この実装の面白いところは、freeze中はSuspenseにより子コンポーネントが再描画せれず、代わりにSuspenseのfallbackを描画し、不要な描画処理をスキップしていることです。
また、Suspenseによって置き換えられた子コンポーネントは、アンマウントされないという性質があり、これによって、状態(ここでいう状態はstateではなく、スクロールの位置や、input、ロードされた画像など)を保持したまま再描画を抑制することが可能になります。
このライブラリが主に想定しているユースケースは、アプリのスタック型のナビゲーションであり、このSuspenseの性質を利用することでStackの一番上にあるコンポーネント以外をfreezeすることで、効率良く画面の状態をロックすることができます。
考察
React Freezeの、アンマウントせずに画面をフリーズされる機能によって、Native/Webでの画面の最適化の方法の一つとしてのSuspenseを利用を考えられそうです。実装自体がシンプルなので、色々と応用ができそうだと感じました。
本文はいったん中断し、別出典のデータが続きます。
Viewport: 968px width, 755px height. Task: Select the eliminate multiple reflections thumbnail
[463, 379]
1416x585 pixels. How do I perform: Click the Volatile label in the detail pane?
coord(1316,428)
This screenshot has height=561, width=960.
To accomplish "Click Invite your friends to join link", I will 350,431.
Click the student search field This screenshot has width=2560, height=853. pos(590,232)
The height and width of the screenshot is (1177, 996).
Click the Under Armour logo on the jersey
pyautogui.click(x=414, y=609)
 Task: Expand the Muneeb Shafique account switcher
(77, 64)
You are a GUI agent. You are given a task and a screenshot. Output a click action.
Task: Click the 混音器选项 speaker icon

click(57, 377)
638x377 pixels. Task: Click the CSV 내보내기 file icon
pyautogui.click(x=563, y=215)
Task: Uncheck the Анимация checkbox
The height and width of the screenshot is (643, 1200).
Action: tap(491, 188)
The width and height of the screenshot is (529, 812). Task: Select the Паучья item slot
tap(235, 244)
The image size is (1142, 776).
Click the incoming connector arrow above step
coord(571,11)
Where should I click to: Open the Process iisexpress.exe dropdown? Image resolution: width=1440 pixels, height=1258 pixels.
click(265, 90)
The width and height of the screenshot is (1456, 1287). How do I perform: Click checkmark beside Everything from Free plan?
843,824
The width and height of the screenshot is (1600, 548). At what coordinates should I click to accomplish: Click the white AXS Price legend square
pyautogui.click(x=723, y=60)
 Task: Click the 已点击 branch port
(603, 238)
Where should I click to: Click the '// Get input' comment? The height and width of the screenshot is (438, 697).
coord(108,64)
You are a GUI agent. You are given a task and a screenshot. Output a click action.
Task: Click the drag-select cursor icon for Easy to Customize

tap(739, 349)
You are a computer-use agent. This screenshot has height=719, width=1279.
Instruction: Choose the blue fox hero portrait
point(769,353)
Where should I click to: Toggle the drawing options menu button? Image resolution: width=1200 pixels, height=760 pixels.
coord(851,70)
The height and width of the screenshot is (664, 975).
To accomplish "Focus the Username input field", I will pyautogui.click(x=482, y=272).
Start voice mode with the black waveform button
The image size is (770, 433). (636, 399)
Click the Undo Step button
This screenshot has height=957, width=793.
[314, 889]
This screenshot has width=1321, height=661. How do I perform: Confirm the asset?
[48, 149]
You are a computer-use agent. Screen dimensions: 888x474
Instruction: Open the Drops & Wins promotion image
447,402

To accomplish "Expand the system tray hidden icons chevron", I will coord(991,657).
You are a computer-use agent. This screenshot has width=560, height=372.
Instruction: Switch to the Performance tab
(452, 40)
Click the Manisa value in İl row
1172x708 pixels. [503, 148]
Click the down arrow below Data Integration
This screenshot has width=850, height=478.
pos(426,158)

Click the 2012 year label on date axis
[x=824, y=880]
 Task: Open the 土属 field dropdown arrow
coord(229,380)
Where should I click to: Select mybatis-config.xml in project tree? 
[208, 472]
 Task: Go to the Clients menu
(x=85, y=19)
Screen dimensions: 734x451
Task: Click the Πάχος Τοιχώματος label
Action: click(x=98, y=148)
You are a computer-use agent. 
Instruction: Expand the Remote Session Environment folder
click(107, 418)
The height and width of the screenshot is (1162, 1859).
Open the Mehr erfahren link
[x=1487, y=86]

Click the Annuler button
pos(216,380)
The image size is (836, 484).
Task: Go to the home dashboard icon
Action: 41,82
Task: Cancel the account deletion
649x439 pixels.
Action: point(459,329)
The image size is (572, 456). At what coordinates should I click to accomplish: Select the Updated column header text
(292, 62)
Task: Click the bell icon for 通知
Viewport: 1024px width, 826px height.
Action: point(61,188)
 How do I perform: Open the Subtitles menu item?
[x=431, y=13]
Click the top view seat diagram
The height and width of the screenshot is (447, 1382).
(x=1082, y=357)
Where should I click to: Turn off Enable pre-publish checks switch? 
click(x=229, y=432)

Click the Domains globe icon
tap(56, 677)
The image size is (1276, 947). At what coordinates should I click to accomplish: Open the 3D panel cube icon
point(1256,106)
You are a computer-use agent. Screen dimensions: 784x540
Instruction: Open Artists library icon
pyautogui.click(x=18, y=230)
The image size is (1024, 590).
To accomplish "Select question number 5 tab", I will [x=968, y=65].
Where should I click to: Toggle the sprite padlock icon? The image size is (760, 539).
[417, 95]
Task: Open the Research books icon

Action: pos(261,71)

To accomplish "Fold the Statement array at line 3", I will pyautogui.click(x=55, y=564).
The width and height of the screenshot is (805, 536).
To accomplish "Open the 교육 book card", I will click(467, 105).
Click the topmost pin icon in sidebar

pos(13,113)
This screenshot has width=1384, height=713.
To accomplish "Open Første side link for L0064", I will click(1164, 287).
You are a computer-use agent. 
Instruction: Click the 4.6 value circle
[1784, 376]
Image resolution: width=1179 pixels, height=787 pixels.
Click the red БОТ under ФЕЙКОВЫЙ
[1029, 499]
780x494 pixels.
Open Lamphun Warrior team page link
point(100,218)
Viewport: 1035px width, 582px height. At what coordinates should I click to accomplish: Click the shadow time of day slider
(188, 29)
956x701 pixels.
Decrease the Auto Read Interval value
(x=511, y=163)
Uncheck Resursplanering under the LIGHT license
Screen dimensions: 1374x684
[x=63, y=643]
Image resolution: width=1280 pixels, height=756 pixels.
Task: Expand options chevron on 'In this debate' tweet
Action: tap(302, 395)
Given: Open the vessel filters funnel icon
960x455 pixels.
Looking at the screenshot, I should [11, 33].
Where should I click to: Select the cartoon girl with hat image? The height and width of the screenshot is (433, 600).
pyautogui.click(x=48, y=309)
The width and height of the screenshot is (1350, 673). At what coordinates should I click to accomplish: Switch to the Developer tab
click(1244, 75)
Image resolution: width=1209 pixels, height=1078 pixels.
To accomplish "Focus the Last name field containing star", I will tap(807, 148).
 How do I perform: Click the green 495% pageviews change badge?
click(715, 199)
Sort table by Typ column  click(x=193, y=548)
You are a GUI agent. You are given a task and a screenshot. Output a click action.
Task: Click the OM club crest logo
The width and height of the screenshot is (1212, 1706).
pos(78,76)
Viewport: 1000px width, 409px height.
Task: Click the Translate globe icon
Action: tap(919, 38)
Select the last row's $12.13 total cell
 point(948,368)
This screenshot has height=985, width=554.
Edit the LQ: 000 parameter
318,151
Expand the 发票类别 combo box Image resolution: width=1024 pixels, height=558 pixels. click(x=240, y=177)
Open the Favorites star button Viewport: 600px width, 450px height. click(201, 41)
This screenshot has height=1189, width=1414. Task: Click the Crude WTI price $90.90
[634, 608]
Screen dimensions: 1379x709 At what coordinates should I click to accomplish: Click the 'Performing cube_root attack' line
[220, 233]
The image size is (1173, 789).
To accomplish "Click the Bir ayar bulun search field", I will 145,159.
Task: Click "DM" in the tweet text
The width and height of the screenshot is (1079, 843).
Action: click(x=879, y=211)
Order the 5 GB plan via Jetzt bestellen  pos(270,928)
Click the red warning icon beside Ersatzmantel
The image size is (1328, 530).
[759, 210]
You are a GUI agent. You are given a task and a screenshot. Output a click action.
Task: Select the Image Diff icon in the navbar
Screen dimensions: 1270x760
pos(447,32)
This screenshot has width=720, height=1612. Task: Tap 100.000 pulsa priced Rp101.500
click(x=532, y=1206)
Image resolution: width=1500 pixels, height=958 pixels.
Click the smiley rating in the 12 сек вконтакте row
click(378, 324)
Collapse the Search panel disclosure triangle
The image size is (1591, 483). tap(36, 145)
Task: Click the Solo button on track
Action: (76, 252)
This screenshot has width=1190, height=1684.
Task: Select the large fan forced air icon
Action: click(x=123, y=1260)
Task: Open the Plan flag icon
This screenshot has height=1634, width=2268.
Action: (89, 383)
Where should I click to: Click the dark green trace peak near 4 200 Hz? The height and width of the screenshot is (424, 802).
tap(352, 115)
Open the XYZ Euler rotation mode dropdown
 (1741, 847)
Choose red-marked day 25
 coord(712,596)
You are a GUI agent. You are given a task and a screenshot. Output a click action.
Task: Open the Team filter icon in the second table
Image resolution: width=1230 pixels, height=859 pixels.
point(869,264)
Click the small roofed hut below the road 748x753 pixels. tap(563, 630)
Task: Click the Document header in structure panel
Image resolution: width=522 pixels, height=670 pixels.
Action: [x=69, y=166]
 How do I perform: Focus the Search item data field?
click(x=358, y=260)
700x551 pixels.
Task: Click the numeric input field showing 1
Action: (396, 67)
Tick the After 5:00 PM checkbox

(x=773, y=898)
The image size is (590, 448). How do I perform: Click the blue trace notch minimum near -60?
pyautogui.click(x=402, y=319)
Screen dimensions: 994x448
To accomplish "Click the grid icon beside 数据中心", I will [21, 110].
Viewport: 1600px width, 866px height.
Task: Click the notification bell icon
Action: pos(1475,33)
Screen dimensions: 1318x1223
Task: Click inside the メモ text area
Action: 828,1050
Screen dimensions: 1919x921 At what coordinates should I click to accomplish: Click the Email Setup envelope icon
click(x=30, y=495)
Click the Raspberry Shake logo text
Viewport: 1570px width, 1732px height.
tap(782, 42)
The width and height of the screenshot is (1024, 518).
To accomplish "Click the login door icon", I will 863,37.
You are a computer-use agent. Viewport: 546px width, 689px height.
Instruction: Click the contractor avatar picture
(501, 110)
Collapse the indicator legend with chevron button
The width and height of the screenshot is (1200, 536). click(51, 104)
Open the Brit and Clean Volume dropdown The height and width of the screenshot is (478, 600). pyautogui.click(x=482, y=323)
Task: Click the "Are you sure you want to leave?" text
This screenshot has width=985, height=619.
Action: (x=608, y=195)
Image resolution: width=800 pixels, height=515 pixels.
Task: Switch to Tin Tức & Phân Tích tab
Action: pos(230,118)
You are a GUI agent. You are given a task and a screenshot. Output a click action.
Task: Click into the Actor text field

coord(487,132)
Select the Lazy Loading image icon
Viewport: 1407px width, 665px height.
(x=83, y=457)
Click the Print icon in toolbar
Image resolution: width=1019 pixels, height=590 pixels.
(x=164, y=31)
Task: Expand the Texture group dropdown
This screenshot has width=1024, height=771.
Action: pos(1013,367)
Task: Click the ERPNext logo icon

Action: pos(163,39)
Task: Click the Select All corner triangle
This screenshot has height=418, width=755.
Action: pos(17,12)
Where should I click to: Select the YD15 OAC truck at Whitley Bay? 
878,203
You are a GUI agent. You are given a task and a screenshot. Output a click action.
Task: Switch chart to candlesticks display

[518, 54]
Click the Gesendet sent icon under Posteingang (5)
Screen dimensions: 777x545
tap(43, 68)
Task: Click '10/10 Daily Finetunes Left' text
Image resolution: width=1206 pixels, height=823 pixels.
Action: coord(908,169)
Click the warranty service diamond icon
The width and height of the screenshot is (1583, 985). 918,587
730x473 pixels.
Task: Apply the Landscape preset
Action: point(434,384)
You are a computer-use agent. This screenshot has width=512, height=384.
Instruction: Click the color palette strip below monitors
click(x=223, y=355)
スタックビューがメインのユースケースとして想定されていますが、Webでの利用についても少し言及されており、例えばモーダルなど画面を覆うようなコンポーネントで利用できそうです。
function App() {
const [showModal, setShowModal] = useState(false)
return (
<Fragment>
<Freeze freeze={showModal}>
<AppPage onOpenModal={() => setShowModal(true)} />
</Freeze>
<Freeze freeze={!showModal}>
<AppModal open={showModal} />
</Freeze>
</Fragment>
);
}
また、React Freezeによって、データの取得時の状態以外の用途でもSuspenseが使える可能性が示唆されたとも言えます。
データの読み出しが準備できているかどうかをReactに伝える仕組みであるというのが当初のSuspenseを提供する目的だと思っていましたが、それだけでなく、コンポーネントが描画可能な状態であることを伝える仕組みだと、より一般化して捉えられると思いました。
もしかしたら、React Suspenseの可能性はもっと大きいのかもしれないですね。